- New survey finds majority of Americans have experienced symptoms of workaholism
- Just 47% regularly get 8 hours of sleep each day, but 71% work at least 8 hours
With large swathes of the world population working from home in quarantine and isolation among these uncertain times, the line between work and leisure can easily be blurred. A recent survey found that three-quarters of the US (84%) say they would sacrifice time with their family, leisure time, sleep and even their health for work, confirming.
Canva revealed in a survey, interviews with psychologists, professors and self-described ‘workaholics’ and ‘work-life balancers’, the current state of work/life balance in the US and the arguments for and against long working hours and heavy workloads.
The survey, of 1,000 respondents, found that 89% of people had experienced symptoms of workaholism, such as loss of sleep over work, feelings of guilt or anxiousness when not working, and even skipping meals.
|Have you experienced any of the below?|
|Lost sleep over work stress||45%|
|Felt guilty or anxious when not working||38%|
|Felt guilty about leaving work before colleagues||40%|
|Found it difficult to disengage from work||38%|
|Skipped meals because of work||43%|
|Worked over a 40-hour week||37%|
It also found that while 55% would support a 4-day working week, and 52% support flexible working hours, 17% said they would be in favour of working the ‘996’ schedule – 9am-9pm, 6 days a week.
Long hours like this and pressure from work can cause burnout, which chartered psychologist and work-life balance author Andrew Bridgewater previously suffered from, eventually being admitted to a psychiatric hospital.
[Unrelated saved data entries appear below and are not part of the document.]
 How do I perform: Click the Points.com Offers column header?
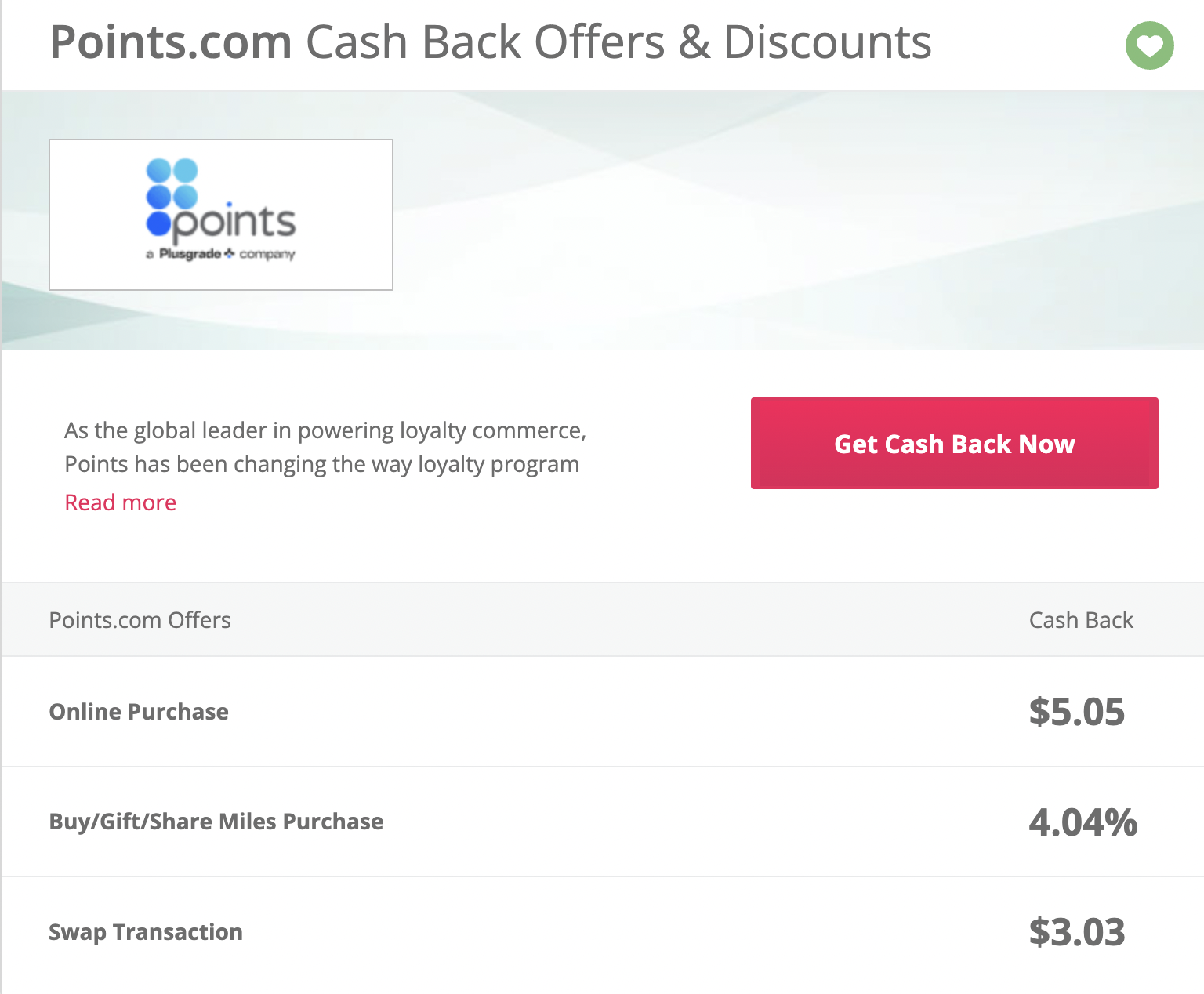(140, 620)
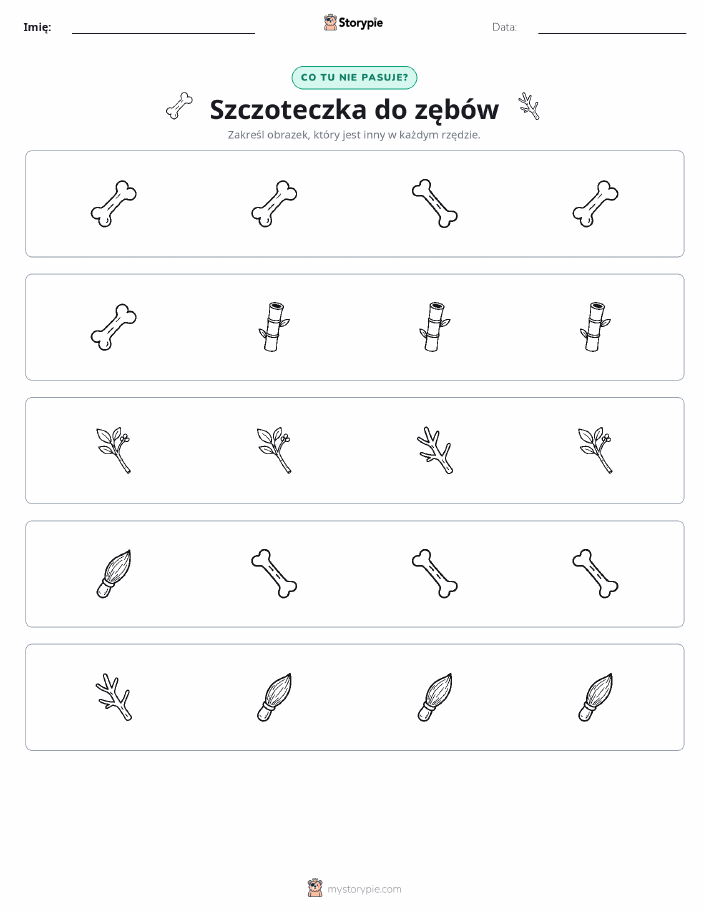Click the Szczoteczka do zębów title
This screenshot has width=709, height=917.
354,109
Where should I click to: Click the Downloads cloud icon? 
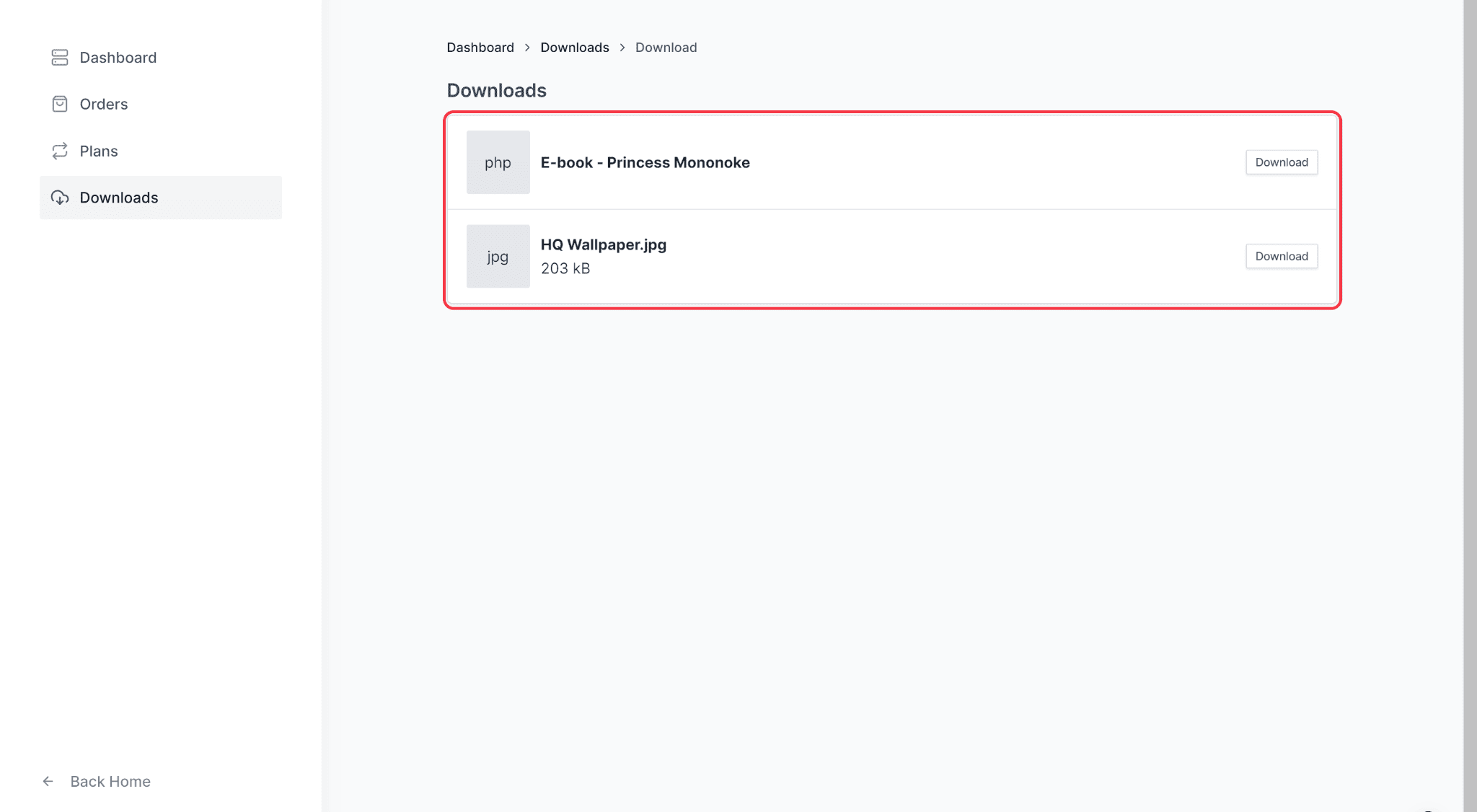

He said: “We need to feel we can give work our full energy, enthusiasm and passion to work, and without balance, that suffers.
“I burnt out in 2006 and ended up in a psychiatric hospital with psychotic depression with severe burnout which shows what does happen when your mind doesn’t get a chance to relax at all. I was thinking nonstop negatively 24 hours a day 7 days a week. It is different for everybody, as some people thrive on this level of work and the pressure that comes with it.”
Rick Hughes, author of Get a Life: Creating a Successful Work-Life Balance said: “It’s not about finding a 50:50 work-life balance either. We will have priorities based on our stage in life, family and relationships, level of affluence and ultimately what gives us purpose and meaning.”
Indeed, Professor Yehuda Baruch, who wrote an academic paper on the positive impacts of workaholism stressed that balance is different for everyone: “While work-life balance is important, different people find their balance in different ways, and this isn’t the same for everybody. For some people, their balance is the result of more work and less sleep and less leisure.”
It can be argued that levels and hours of work can be down to commitments, unique schedules, and personal passion for what you do, but as the research shows, it is important to ensure this commitment does not negatively impact health, whether that be physical or mental.